* [Provided entries]
=== Begin Enclosure ===

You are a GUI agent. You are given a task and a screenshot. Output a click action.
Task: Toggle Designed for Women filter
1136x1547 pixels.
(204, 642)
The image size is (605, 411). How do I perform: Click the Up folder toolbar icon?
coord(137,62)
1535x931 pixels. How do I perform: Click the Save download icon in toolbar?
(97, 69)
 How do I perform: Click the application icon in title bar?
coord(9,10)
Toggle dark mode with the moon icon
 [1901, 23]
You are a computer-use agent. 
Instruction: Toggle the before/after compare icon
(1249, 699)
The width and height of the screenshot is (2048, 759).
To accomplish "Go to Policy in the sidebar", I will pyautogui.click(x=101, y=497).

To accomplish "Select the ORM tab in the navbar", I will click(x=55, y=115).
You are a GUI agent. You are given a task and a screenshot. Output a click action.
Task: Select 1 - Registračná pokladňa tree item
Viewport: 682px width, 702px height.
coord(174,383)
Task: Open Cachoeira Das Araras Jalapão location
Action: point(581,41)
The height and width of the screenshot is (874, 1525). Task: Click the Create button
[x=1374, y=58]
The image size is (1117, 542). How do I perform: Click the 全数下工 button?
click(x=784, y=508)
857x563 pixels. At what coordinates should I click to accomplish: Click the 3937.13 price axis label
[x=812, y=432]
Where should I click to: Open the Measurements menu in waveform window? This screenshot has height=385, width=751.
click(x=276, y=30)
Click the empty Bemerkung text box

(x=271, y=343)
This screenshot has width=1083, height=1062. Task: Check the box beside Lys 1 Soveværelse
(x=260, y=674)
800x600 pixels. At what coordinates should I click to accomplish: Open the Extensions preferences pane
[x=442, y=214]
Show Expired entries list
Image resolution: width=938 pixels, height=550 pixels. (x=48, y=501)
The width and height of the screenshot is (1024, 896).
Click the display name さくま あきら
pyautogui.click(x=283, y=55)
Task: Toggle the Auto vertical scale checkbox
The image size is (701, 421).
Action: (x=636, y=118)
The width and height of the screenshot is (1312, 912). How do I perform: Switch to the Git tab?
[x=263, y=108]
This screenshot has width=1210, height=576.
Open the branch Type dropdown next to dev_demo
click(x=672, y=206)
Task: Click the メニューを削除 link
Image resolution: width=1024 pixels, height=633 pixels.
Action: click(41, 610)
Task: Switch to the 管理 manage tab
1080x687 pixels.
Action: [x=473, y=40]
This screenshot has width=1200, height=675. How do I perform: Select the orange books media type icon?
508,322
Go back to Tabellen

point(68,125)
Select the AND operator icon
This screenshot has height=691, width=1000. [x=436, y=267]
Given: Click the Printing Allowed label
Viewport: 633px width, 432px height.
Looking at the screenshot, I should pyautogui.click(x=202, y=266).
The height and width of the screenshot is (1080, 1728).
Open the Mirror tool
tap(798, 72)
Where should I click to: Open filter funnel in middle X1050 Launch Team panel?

=== End Enclosure ===

* [What this task involves] Set down the complete listing once more, exactly as it appears.

* [Finished task]
You are a GUI agent. You are given a task and a screenshot. Output a click action.
Task: Toggle Designed for Women filter
1136x1547 pixels.
(204, 642)
The image size is (605, 411). How do I perform: Click the Up folder toolbar icon?
coord(137,62)
1535x931 pixels. How do I perform: Click the Save download icon in toolbar?
(97, 69)
 How do I perform: Click the application icon in title bar?
coord(9,10)
Toggle dark mode with the moon icon
 [1901, 23]
You are a computer-use agent. 
Instruction: Toggle the before/after compare icon
(1249, 699)
The width and height of the screenshot is (2048, 759).
To accomplish "Go to Policy in the sidebar", I will pyautogui.click(x=101, y=497).

To accomplish "Select the ORM tab in the navbar", I will click(x=55, y=115).
You are a GUI agent. You are given a task and a screenshot. Output a click action.
Task: Select 1 - Registračná pokladňa tree item
Viewport: 682px width, 702px height.
coord(174,383)
Task: Open Cachoeira Das Araras Jalapão location
Action: point(581,41)
The height and width of the screenshot is (874, 1525). Task: Click the Create button
[x=1374, y=58]
The image size is (1117, 542). How do I perform: Click the 全数下工 button?
click(x=784, y=508)
857x563 pixels. At what coordinates should I click to accomplish: Click the 3937.13 price axis label
[x=812, y=432]
Where should I click to: Open the Measurements menu in waveform window? This screenshot has height=385, width=751.
click(x=276, y=30)
Click the empty Bemerkung text box

(x=271, y=343)
This screenshot has width=1083, height=1062. Task: Check the box beside Lys 1 Soveværelse
(x=260, y=674)
800x600 pixels. At what coordinates should I click to accomplish: Open the Extensions preferences pane
[x=442, y=214]
Show Expired entries list
Image resolution: width=938 pixels, height=550 pixels. (x=48, y=501)
The width and height of the screenshot is (1024, 896).
Click the display name さくま あきら
pyautogui.click(x=283, y=55)
Task: Toggle the Auto vertical scale checkbox
The image size is (701, 421).
Action: (x=636, y=118)
The width and height of the screenshot is (1312, 912). How do I perform: Switch to the Git tab?
[x=263, y=108]
This screenshot has width=1210, height=576.
Open the branch Type dropdown next to dev_demo
click(x=672, y=206)
Task: Click the メニューを削除 link
Image resolution: width=1024 pixels, height=633 pixels.
Action: click(41, 610)
Task: Switch to the 管理 manage tab
1080x687 pixels.
Action: [x=473, y=40]
This screenshot has width=1200, height=675. How do I perform: Select the orange books media type icon?
508,322
Go back to Tabellen

point(68,125)
Select the AND operator icon
This screenshot has height=691, width=1000. [x=436, y=267]
Given: Click the Printing Allowed label
Viewport: 633px width, 432px height.
Looking at the screenshot, I should pyautogui.click(x=202, y=266).
The height and width of the screenshot is (1080, 1728).
Open the Mirror tool
tap(798, 72)
Where should I click to: Open filter funnel in middle X1050 Launch Team panel?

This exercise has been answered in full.